Georgia is not a member of the alliance, however it has long sought cooperation with NATO, assisting in allied operation in Kosovo and Afghanistan and most notably being set a roadmap to membership by NATO leaders at the 2008 Bucharest Summit. Shortly after this diplomatic tensions between the Georgian and Russian government escalated over Russia's increased support for breakaway regions in Georgia—Abkhazia and South Ossetia—triggering a five day war between Russia and Georgia. The conflict resulted in the displacement of approximately 133,000 people according to the U.N., and ended with a ceasefire deal brokered by the EU.

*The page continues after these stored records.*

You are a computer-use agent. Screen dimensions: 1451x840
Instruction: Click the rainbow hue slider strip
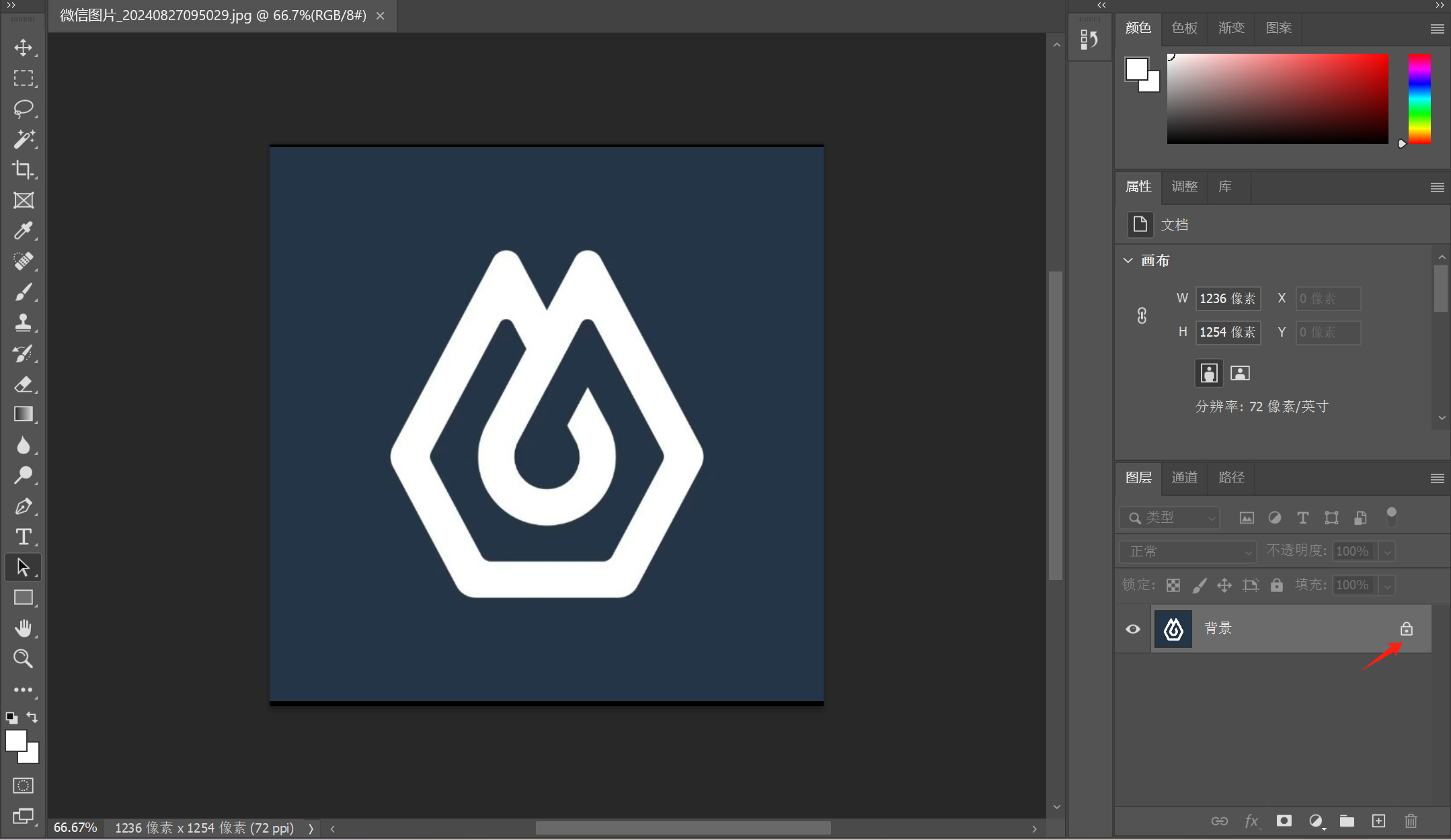click(x=1419, y=98)
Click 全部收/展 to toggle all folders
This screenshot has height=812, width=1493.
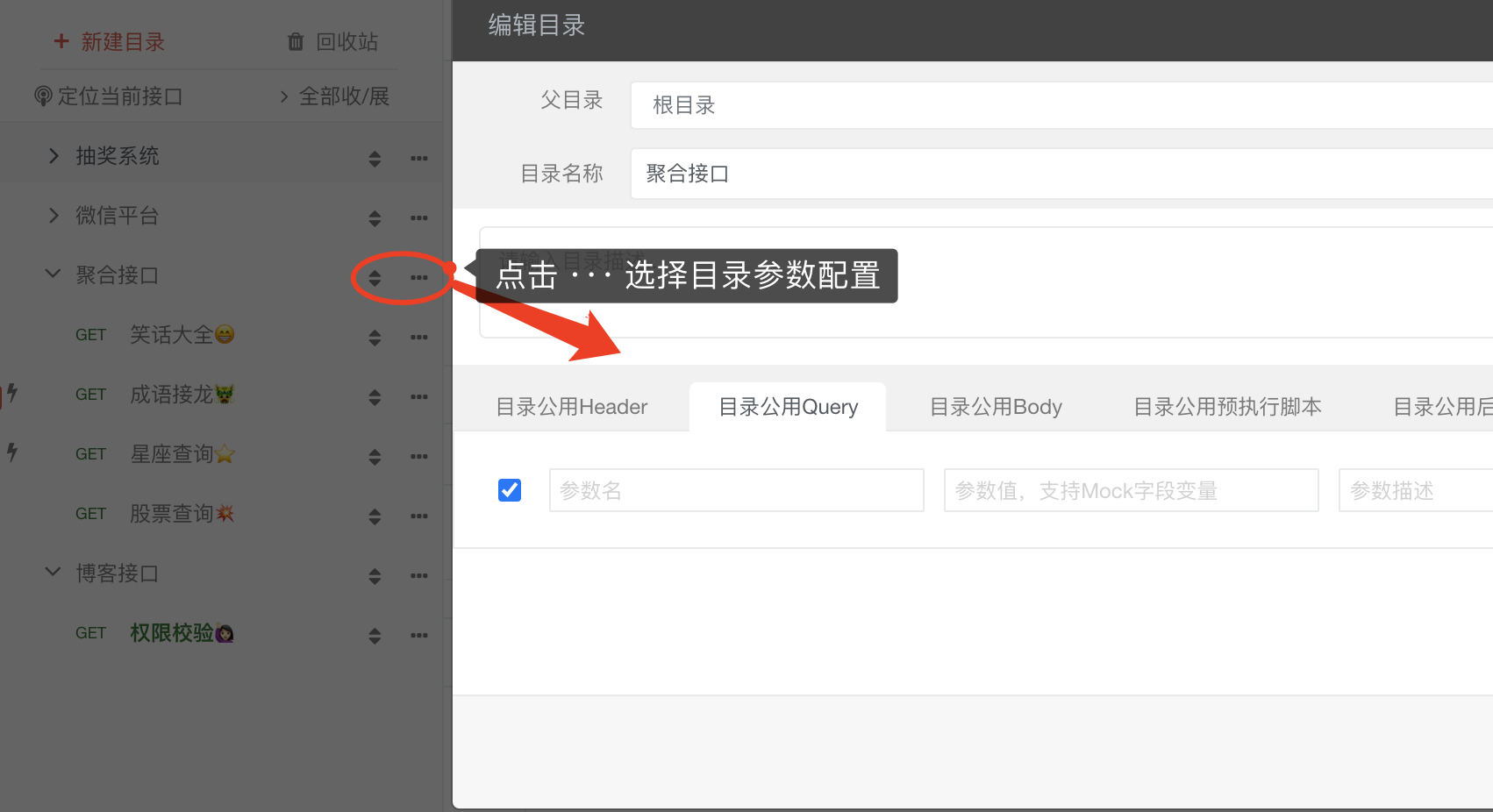point(333,96)

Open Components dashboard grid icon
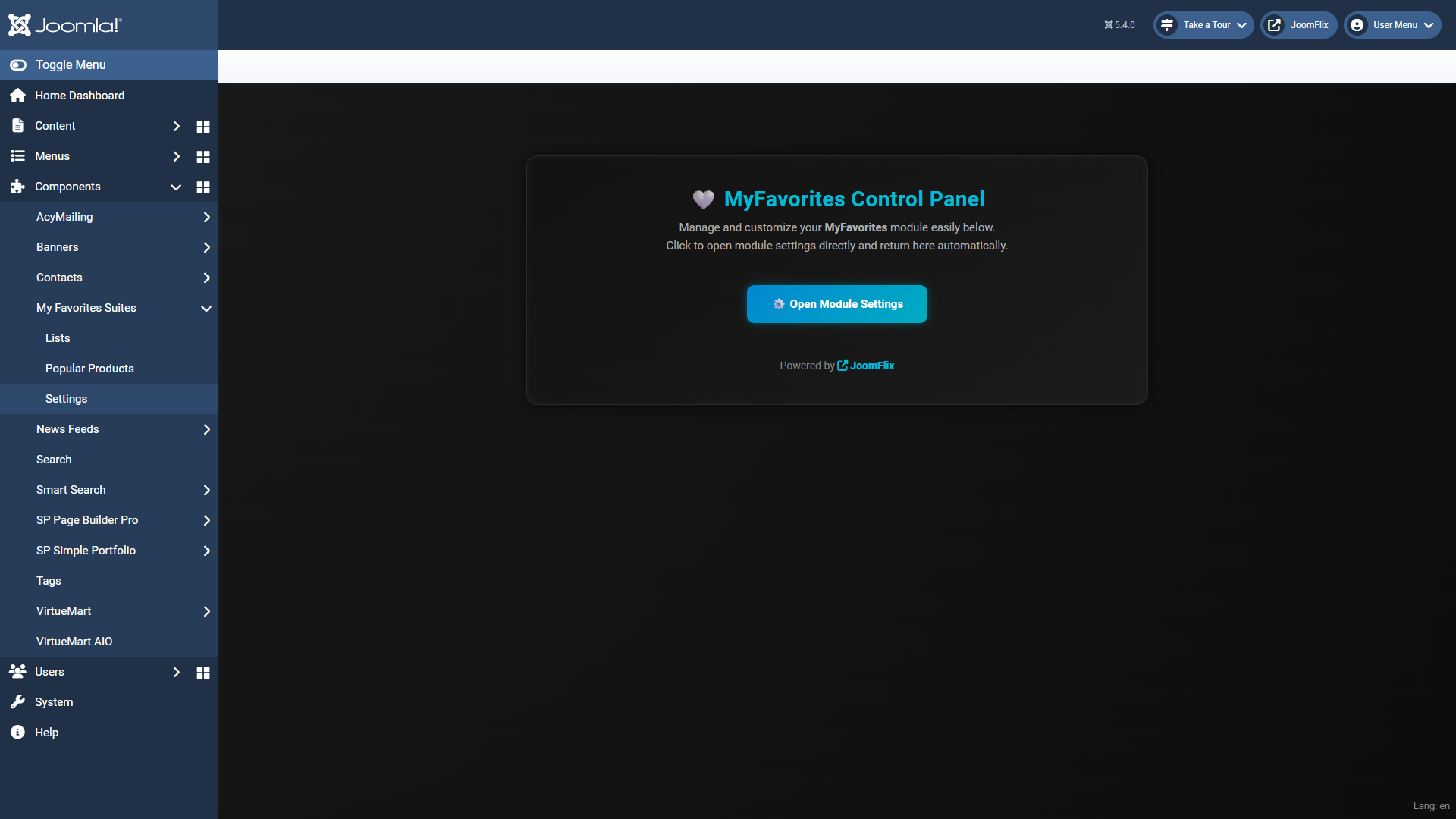202,187
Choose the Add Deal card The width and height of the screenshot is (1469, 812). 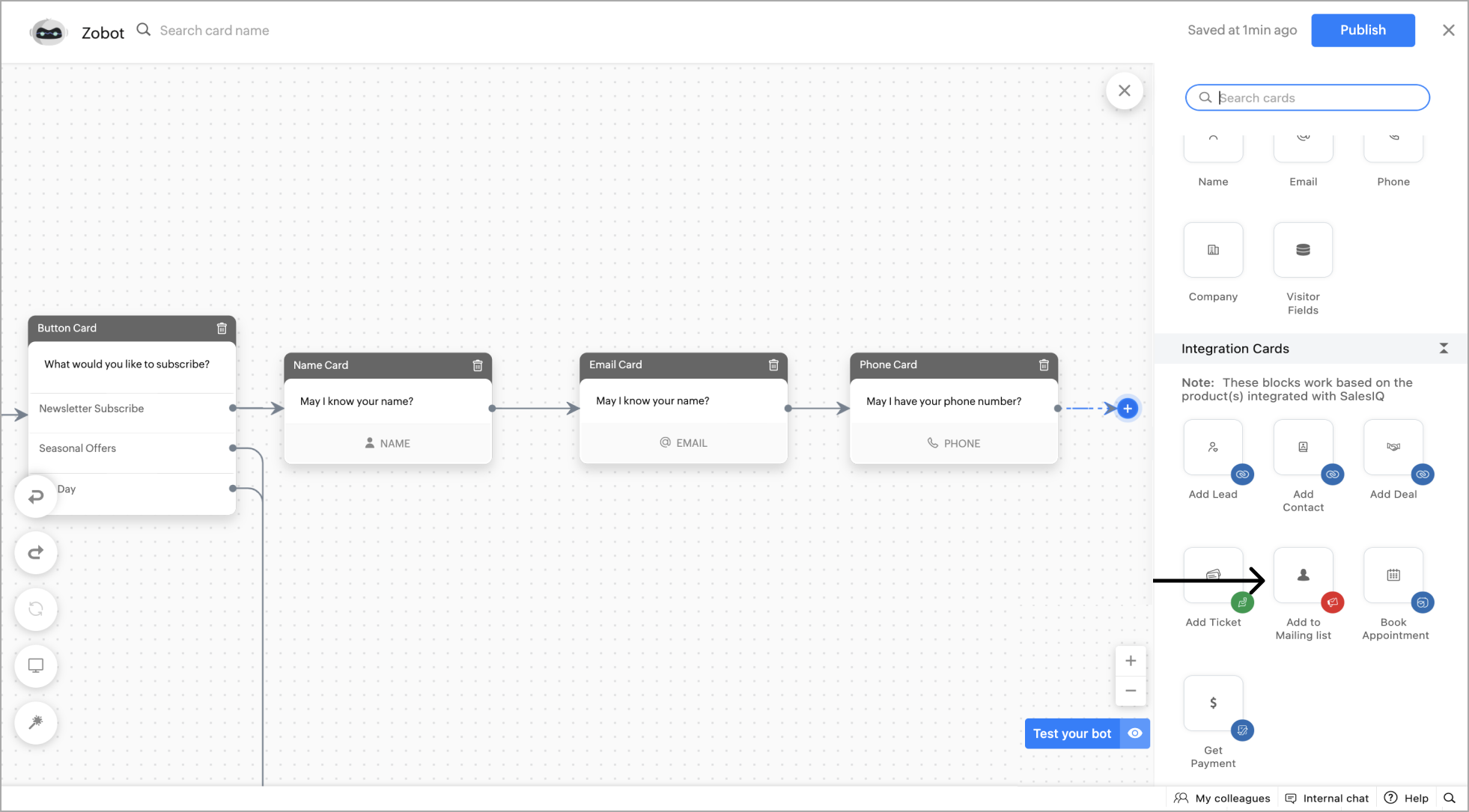(1393, 448)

"Those who, in this situation, continue to actively pull Tbilisi towards NATO, ought to be aware of the size of their responsibility, by which I of course refer to the sorrowful events which befell the region in 2008," Zakharova told press on Thursday.

NATO dismissed the implication that the center was in some way an aggressive measure. "As the NATO secretary general said yesterday in Georgia, in a statement provided at the joint press point with the Georgian president, the center 'is not directed against anybody,'" a NATO official says. "On the contrary, the center will be important to improve regional and international stability," they added, quoting Jens Stoltenberg's speech.

The NATO-Georgia Joint Training and Evaluation Centre will now allow Georgian troops to train alongside NATO troops. The project will be led by six NATO officers from Denmark, Latvia, Lithuania, and Norway, as well as eight Georgian officers. The first group of soldiers will begin training there in 2016.